In searching for some visual representations of the use of the word porn within hashtags and in the popular discourse, I came across a very interesting image that gives a definition for porn. The first definition that Merriam-Webster's dictionary gives when you search the word "porn" is "movies, pictures, magazines, etc. that show or describe naked people or sex in a very open and direct way in order to cause sexual excitement."

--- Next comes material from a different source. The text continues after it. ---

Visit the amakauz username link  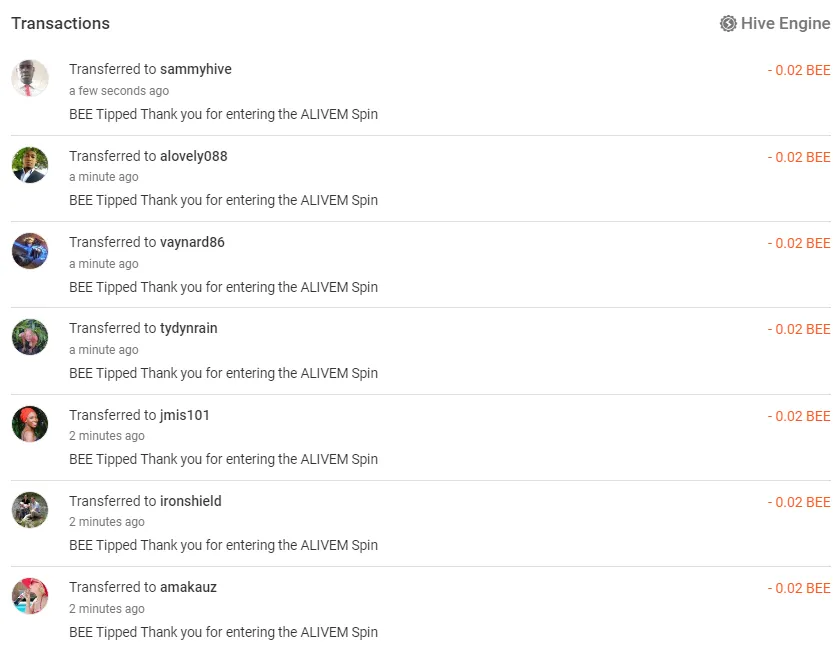click(188, 587)
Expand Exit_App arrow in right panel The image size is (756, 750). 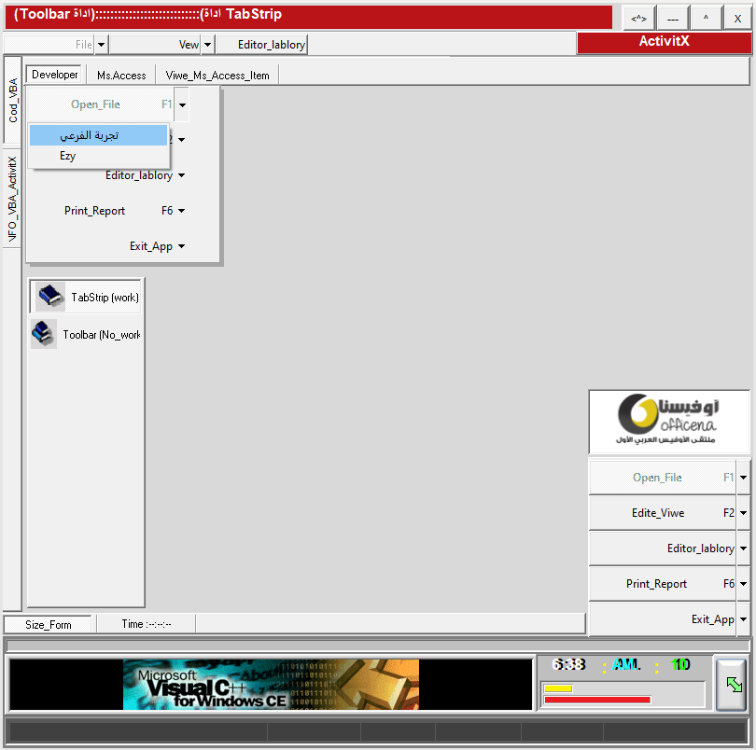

But, porn takes on a new definition when one actually takes the time to read through the extended definition of the word. The extended definition looks something like this:


This is where it gets interesting: "emphasizing the sensuous or sensational aspects of a nonsexual subject and stimulating a compulsive interest in their audience." This definition is described as 'informal' and makes room for the word to be attached to things that are clearly nonsexual, like food or poetry. This extended definition brought to mind our class discussion about BDSM and how that kind of sexually explicit material is made part of popular culture. Margot Weiss argues in her article "Mainstreaming Kink: The Politics of BDSM Representation in U. S. Popular Media" that popular images of of BDSM promote acceptance of sexual minorities only through acceptance via normalization and understanding via pathologizing (Weiss, 2006, p. 103). Might this kind of understanding of BDSM apply to the use of the word porn in popular culture? When porn is taken outside of the context of sexually explicit and sexually arousing material, I would argue that the word becomes accepted in popular usage through normalization. When the word "porn" is attached to a juicy hamburger or a beautifully written verse of poetry, the word "porn" becomes much more approachable because it becomes inherently desexualized. 

Take the YouTube account TheFoodPornChannel for example. This is what they call the "The FoodPorn Channel Intro" video:

      


This video is a perfect example of how the word porn is taken out of its sexual context and attached to something new that popular culture has latched onto. This video of a guy devouring a massive burger is not sexually appealing- it instead is purely sensationalized. The question then becomes how the popular use and association of this word is working to affect the understanding of porn in a sexual context. If the word porn is commonly associated with food and the like, that might logically lead to a more pathologized understanding of sexually explicit porn. 

Media literacy might come into play here to combat the negative effects of normalizing the use of the word porn. Pinkleton et. al found in their 2012 study "The Role of Media Literacy in Shaping Adolescents' Understanding of and Responses to Sexual Portrayals in Mass Media" that teens who participated in media literacy training better understood that media influence teens' decision making about sex and were more likely to report that sexual depictions in the media are unrealistic and glamorized (p. 460). However, maybe the results that the study found need to be extended to understand how media literacy training might make way for understanding different ways of expressing sexuality. Media literacy, in teaching how sex in popular media is influential, might have the potential to explain how expressions of sexuality like porn in the popular discourse are not necessarily accurate either. Porn has come to have multiple definitions through the intervention of popular culture and I think that those multiple definitions need to be understood to avoid making sexually explicit porn and its use isolated from understanding it as a potentially healthy expression of sexuality and a safe way for adolescents especially to experience sex when they have little experience. 

As the word porn attaches itself to Instagram pictures and Twitter hashtags, it is plausible to understand porn in popular culture as having the same normalizing and pathologizing effect of BDSM in the mainstream. As the word is used outside of its context in sexually explicit material, the word is detached from a form of sexual expression and that sexual expression might eventually become completely unapproachable. If media literacy programs were to address this type of word usage and combat the understanding of porn only as a hashtag, a healthy discussion about the use of porn might result. 



References

Pinkleton, B.E., Austin, E. W., Chen, Y.-C. A. A., & Cohen, M. (2012). The role of media literacy in shaping adolescents' understanding of and responses to sexual portrayals in mass media. Journal of Health Communication, 17(4), 460-476. 

Weiss, M. (2006). Mainstreaming kink: The politics of BDSM representation in U. S. popular media. Journal of Homosexuality, 50(2/3), 103-132.